[WORK INSTRUCTIONS]:
Please print out every line of the material, unchanged.

[RECORDED DATA]:
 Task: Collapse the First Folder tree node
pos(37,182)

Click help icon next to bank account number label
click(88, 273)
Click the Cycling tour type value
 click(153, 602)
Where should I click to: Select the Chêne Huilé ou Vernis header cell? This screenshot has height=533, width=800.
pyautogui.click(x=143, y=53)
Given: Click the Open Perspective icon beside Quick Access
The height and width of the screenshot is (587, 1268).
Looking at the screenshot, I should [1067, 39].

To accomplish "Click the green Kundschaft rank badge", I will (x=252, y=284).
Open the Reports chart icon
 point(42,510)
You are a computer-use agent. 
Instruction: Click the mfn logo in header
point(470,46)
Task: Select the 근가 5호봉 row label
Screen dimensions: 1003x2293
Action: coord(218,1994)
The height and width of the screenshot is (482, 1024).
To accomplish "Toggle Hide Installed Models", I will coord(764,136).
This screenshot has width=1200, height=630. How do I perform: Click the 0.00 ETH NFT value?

[RESULT FOR THIS EXERCISE]:
 Task: Collapse the First Folder tree node
pos(37,182)

Click help icon next to bank account number label
click(88, 273)
Click the Cycling tour type value
 click(153, 602)
Where should I click to: Select the Chêne Huilé ou Vernis header cell? This screenshot has height=533, width=800.
pyautogui.click(x=143, y=53)
Given: Click the Open Perspective icon beside Quick Access
The height and width of the screenshot is (587, 1268).
Looking at the screenshot, I should [1067, 39].

To accomplish "Click the green Kundschaft rank badge", I will (x=252, y=284).
Open the Reports chart icon
 point(42,510)
You are a computer-use agent. 
Instruction: Click the mfn logo in header
point(470,46)
Task: Select the 근가 5호봉 row label
Screen dimensions: 1003x2293
Action: coord(218,1994)
The height and width of the screenshot is (482, 1024).
To accomplish "Toggle Hide Installed Models", I will coord(764,136).
This screenshot has width=1200, height=630. How do I perform: Click the 0.00 ETH NFT value?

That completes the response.